The Legislature finds and declares all of the following:
(a)
For over 25 years, the federal Clean Air Act (42 U.S.C. Sec. 7401, et seq.) has required major new and modified sources of air pollution to be subject to a new source review program for nonattainment areas and for the prevention of significant deterioration, in order to ensure that those sources use the requisite level of emission control, offset any new emissions, and comply with other requirements, as a means of ensuring that those new and
modified sources do not adversely affect air quality.
(b)
Requiring controls and emission offsets for new and modified sources ensures that industrial growth does not result in unacceptable levels of air pollution and that existing sources operate more cleanly over time by applying emission controls when those sources are overhauled or upgraded. Without these limits, air quality would degrade over time, and industrial growth, critical to the economic health of the state, would be foreclosed.
(c)
The new source review program has been a cornerstone of the state’s efforts to reduce pollution from new and existing industrial sources by requiring those sources to use the requisite level of emission controls based on the attainment status of the area where the source is located.
(d)
The U.S. Environmental Protection
Agency (U.S. E.P.A.) initially promulgated, and subsequently has revised, the new source review program to carry out the requirements of the federal Clean Air Act for preconstruction review of new and modified sources of air pollutants by the states.
(e)
On December 31, 2002, the U.S. E.P.A., under the direction of the President of the United States, promulgated regulations that substantially weaken the basic federal new source review program (67 Fed.Reg. 80186-80289 (Dec. 31, 2002)). In promulgating the regulatory amendments, the U.S. E.P.A. claims that the new source review program has impeded or resulted in the cancellation of projects that would maintain or improve reliability, efficiency, and safety. This claim is contradicted by California’s experience under the new source review programs of the air pollution control and air quality management districts.
(f)
The
amendments promulgated December 31, 2002, will drastically reduce the circumstances under which modifications at an existing source would be subject to federal new source review.

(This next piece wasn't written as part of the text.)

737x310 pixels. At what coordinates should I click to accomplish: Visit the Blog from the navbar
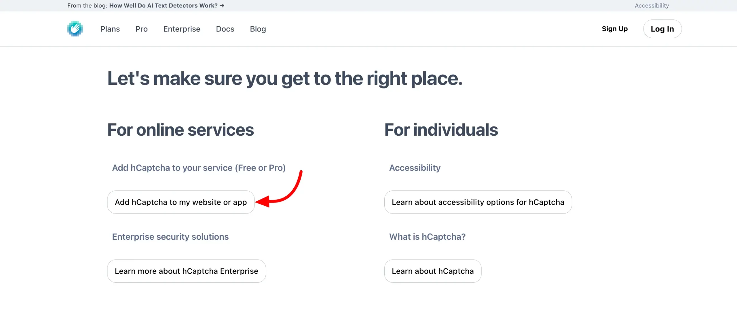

The U.S. E.P.A. has also proposed a rule that will change the definition of “routine maintenance, repair and replacement.” If that rule is finalized, it will significantly worsen the situation.
(g)
The newly revised and proposed federal new source review reneges on the promise of clean air embodied in the federal Clean Air Act, and threatens to undermine the air quality of the State of California and thereby threaten the health and safety of the people of the State of California.
(h)
Section 107 of the federal Clean Air Act (42 U.S.C. Sec. 7407) provides that the state has primary responsibility for meeting ambient air quality standards in all areas of the state, and that the means to achieve the
standards shall be set out in the state implementation plan, or SIP.
(i)
Section 116 of the federal Clean Air Act (42 U.S.C. Sec. 7416) preserves the right of states to adopt air pollution control requirements that are more stringent than comparable federal requirements. Moreover, the recent revisions to the federal new source review regulations provide that the states may adopt permitting programs that are “at least as stringent” as the new federal “revised base program,” and that the federal regulations “certainly do not have the goal of ’preempting’ State creativity or innovation.” (67 Fed.Reg. 80241 (Dec. 31, 2002)).